(SOURCE DATA Opens)

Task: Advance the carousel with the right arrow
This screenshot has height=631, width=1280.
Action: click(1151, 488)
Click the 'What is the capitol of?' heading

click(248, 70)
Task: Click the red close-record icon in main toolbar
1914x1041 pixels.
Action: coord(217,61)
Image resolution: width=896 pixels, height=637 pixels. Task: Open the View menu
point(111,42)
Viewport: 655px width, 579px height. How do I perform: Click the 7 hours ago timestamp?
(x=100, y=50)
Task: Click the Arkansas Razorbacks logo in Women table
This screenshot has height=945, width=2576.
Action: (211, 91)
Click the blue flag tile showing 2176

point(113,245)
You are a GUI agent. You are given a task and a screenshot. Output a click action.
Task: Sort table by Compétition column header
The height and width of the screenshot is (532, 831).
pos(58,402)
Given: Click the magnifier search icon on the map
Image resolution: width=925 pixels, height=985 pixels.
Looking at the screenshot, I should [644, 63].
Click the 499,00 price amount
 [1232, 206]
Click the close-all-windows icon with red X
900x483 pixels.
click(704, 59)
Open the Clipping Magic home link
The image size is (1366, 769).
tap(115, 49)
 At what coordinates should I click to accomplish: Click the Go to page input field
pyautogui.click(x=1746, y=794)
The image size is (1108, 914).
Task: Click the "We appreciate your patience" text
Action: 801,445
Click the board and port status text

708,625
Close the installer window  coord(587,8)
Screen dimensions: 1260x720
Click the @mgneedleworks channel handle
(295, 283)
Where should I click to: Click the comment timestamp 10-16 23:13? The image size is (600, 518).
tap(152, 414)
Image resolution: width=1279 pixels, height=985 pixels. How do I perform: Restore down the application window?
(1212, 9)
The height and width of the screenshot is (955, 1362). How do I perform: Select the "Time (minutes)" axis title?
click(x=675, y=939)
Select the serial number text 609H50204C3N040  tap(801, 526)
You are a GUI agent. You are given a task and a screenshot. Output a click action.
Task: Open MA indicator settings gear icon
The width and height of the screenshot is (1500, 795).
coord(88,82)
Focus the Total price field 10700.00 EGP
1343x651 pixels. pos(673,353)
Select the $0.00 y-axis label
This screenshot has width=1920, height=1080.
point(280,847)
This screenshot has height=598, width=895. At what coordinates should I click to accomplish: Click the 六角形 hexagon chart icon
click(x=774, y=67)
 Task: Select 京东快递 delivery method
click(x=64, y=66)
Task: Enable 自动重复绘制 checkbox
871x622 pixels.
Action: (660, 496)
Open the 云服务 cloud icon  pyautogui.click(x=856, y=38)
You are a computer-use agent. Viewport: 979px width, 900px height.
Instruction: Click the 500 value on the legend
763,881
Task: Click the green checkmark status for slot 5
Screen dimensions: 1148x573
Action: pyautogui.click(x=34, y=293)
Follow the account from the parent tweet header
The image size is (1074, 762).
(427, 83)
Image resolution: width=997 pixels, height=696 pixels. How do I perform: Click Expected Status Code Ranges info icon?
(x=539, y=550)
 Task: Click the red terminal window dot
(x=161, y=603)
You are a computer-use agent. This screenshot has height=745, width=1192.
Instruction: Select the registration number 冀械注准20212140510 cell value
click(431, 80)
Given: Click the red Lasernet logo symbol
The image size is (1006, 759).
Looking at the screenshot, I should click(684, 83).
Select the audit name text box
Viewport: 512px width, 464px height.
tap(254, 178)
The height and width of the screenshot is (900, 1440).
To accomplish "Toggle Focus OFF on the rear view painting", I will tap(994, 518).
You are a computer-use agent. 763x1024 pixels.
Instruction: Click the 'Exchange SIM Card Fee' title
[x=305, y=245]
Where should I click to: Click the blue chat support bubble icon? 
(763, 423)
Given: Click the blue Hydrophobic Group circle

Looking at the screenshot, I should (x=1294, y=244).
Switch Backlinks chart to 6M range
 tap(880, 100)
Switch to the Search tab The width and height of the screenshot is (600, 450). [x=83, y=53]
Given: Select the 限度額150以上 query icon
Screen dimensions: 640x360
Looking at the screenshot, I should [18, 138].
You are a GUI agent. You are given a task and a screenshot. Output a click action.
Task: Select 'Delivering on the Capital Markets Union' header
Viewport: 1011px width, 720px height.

(SOURCE DATA Closes)

▸ **WHAT THE TASK REQUIRES**
Would you filter the records and copy each line that contains the word "table"?

▸ **WRITTEN RESPONSE**
Task: Click the Arkansas Razorbacks logo in Women table
Task: Sort table by Compétition column header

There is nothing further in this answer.